#### Anweisung:
Geben Sie aus dem Auszug zum Pflegeprojekt „Meine Station“ den Abschnitt wörtlich wieder, der mit „Kein Wunder also, dass“ beginnt und mit „eine faire Entlohnung?“ endet.

#### Auszug:
..........

Kein Wunder also, dass Sätze, wie „Ich arbeite gerne in der Pflege, aber die Bedingungen machen mich kaputt“, heute eher die Regel als die Ausnahme sind. Wie also neue Bedingungen schaffen? Wie neue Impulse setzen? Wie die Motivation neu entfachen? Und wie in einem Arbeitsumfeld, das nun mal keine Feiertage, Öffnungszeiten, Nine to Five oder Betriebsruhe kennt, Anreize für potenzielle Auszubildende, Dual-Studierende oder Neueinsteiger schaffen, die inzwischen andere Ansprüche an ihren Arbeitsplatz stellen, als nur eine faire Entlohnung?

© Klinikum Aschaffenburg-Alzenau
Meine Station C03
Meine Station: Ein Leuchtturmprojekt für selbstorganisierte Zusammenarbeit
Mit „Meine Station“ wurde im Klinikum Aschaffenburg ein Pilotprojekt auf den Weg gebracht, das neue Wege der Zusammenarbeit definiert, Raum zur Mitgestaltung gibt und somit aktiv die Wertschätzung der Arbeit auf allen Seiten erhöht. Basierend auf den Workshops des The Loop Approach® von TheDive haben Ärzte und Pflegekräfte gemeinsam Prozesse definiert, um Selbstorganisation in den Arbeits- und Stationsalltag zu integrieren und berufsgruppen- und hierarchieübergreifend gemeinsame Entscheidungen zu treffen und Strukturveränderungen einzuleiten. Mit dem Effekt, die persönlichen Bedürfnisse von Ärzten, Pflegepersonal und Patienten bestmöglich in den Arbeitsalltag integrieren zu können und den Ausbau von persönlichen Kompetenzen beim Personal mehr in den Fokus zu stellen.

..........

#### Gegebene Angaben:
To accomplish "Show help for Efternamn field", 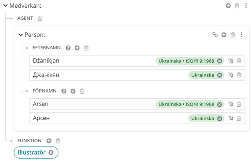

..........

#### Lösung:
Kein Wunder also, dass Sätze, wie „Ich arbeite gerne in der Pflege, aber die Bedingungen machen mich kaputt“, heute eher die Regel als die Ausnahme sind. Wie also neue Bedingungen schaffen? Wie neue Impulse setzen? Wie die Motivation neu entfachen? Und wie in einem Arbeitsumfeld, das nun mal keine Feiertage, Öffnungszeiten, Nine to Five oder Betriebsruhe kennt, Anreize für potenzielle Auszubildende, Dual-Studierende oder Neueinsteiger schaffen, die inzwischen andere Ansprüche an ihren Arbeitsplatz stellen, als nur eine faire Entlohnung?